Creating a new drug from scratch takes many years and billions of dollars. While discovery of new molecules against SARS-CoV-2 and other emerging viruses is imperative, the world also needs solutions for COVID-19 now. This is why there has been wide interest in repurposing existing drugs, for which safety and pharmacologic profiles are already available, as a viable strategy to save critical time and resources and quickly discover potential candidate drugs to combat the pandemic.
Dr. Paul Lieberman is a molecular virologist in Wistar’s Cancer Center, better known for his pioneering studies on how certain viruses persist in the body in a latent, long-term infection that can lead to cancer. He leads a talented drug-discovery team that has created first-in-class molecules directed against Epstein-Barr virus (EBV) as a novel therapeutic approach for potentially treating EBV-associated cancers including Burkitt’s lymphoma, nasopharyngeal carcinoma and Hodgkin’s lymphoma.
Applying their antiviral drug discovery expertise and innovative methods to “drug” the RNA component of viruses and cancer cells, the Lieberman lab is now working on a drug-repurposing project to quickly identify FDA-approved molecules that trap and inactivate SARS-CoV-2 RNA, the genetic material that carries the life information for the virus, just like DNA does in our cells.

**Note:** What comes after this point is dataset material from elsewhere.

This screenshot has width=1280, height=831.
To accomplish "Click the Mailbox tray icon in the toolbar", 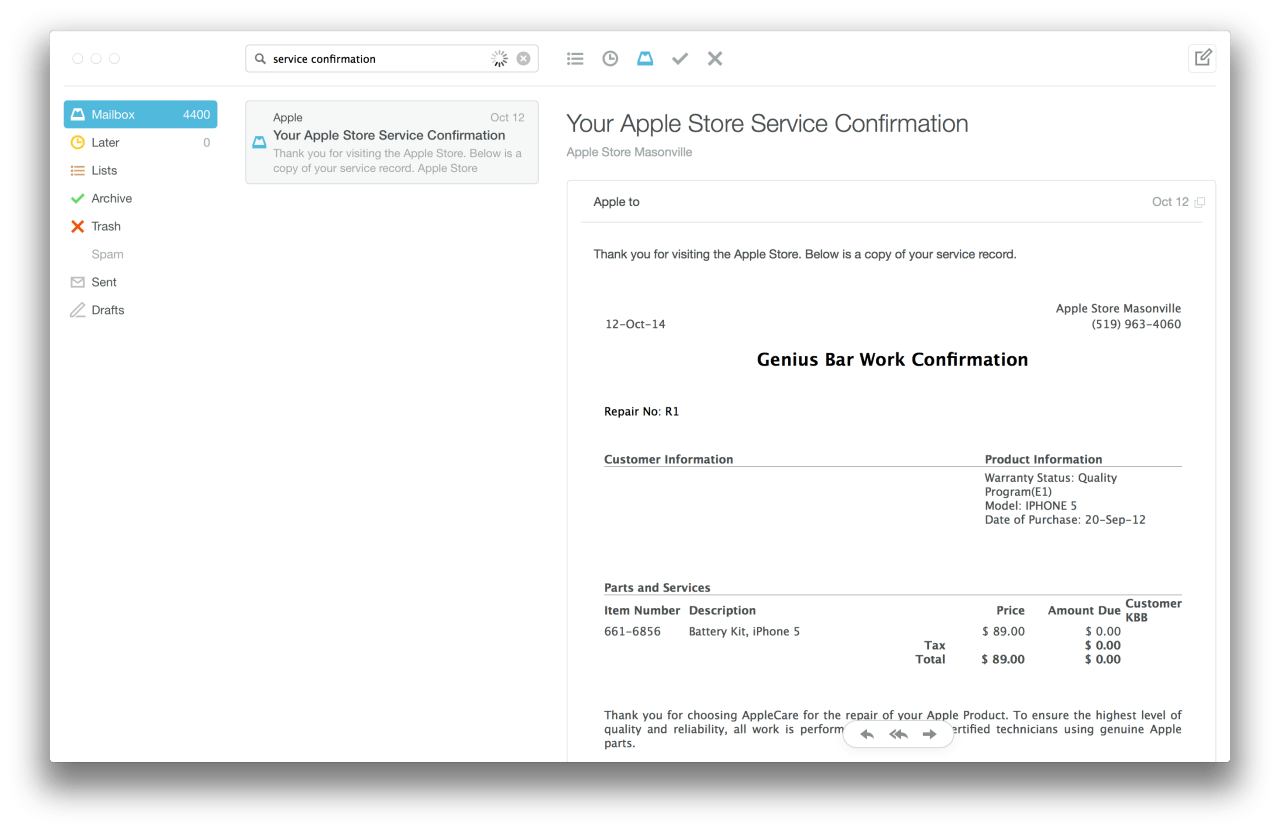I will [645, 59].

SARS-CoV-2 RNA forms unique three-dimensional structures known as pseudoknots that are essential for viral replication and for the ability of the SARS-CoV-2 virus to cause disease. RNA pseudoknots may be a promising new target for therapeutic intervention.
Working closely with the Molecular Screening Facility, which provides state-of-the-art technologies and industry standard expertise, Dr. Lieberman and his team rapidly set up a high-throughput, novel screening assay based on identifying molecules that bind to the SARS-CoV-2 pseudoknot structures and disrupt their function. His team is in the process of evaluating thousands of FDA-approved small molecule drugs.
The lead candidates identified in the screen will then be further tested in cells and in preclinical models for their ability to stop infection and disease progression, and eventually to advance the best molecules into the clinic.
“We are taking a new, very focused approach to evaluate existing molecules,” said Dr. Lieberman. “This allows us to look for a very specific activity to deploy against the virus in molecules that have already tested safe in humans.”
Because RNA pseudoknot structures are similar in other coronaviruses, the outcome of this project could also have broader applications against other respiratory diseases.